The problem:
Repeat all the records exactly, omitting pictures.

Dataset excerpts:
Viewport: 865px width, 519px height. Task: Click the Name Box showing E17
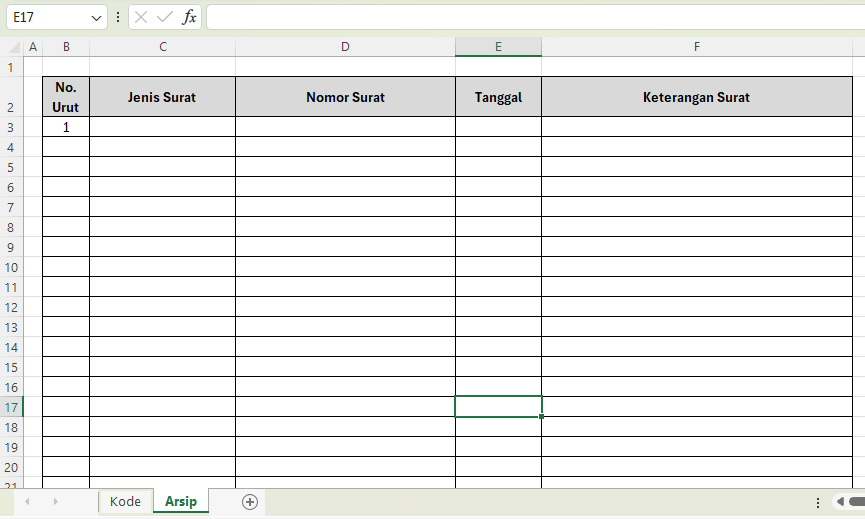tap(48, 18)
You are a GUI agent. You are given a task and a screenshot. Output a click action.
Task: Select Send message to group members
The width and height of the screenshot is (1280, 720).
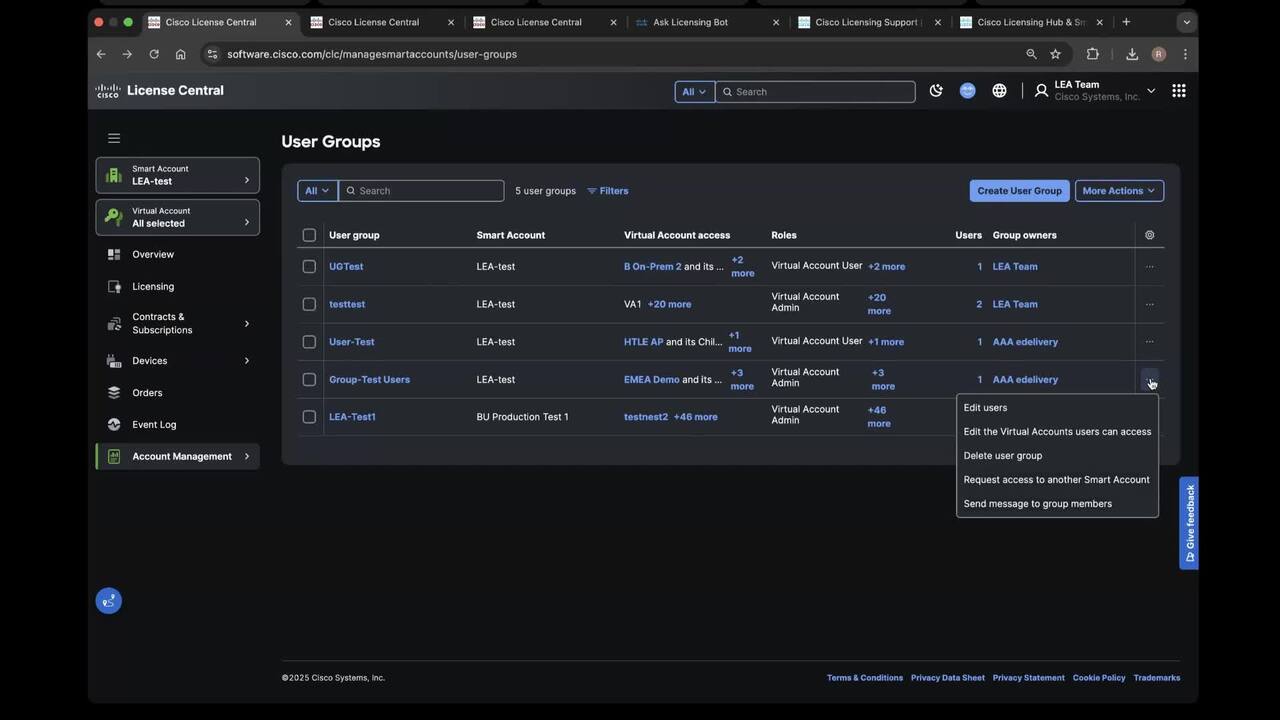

Expected answer:
Viewport: 865px width, 519px height. Task: Click the Name Box showing E17
tap(48, 18)
You are a GUI agent. You are given a task and a screenshot. Output a click action.
Task: Select Send message to group members
The width and height of the screenshot is (1280, 720).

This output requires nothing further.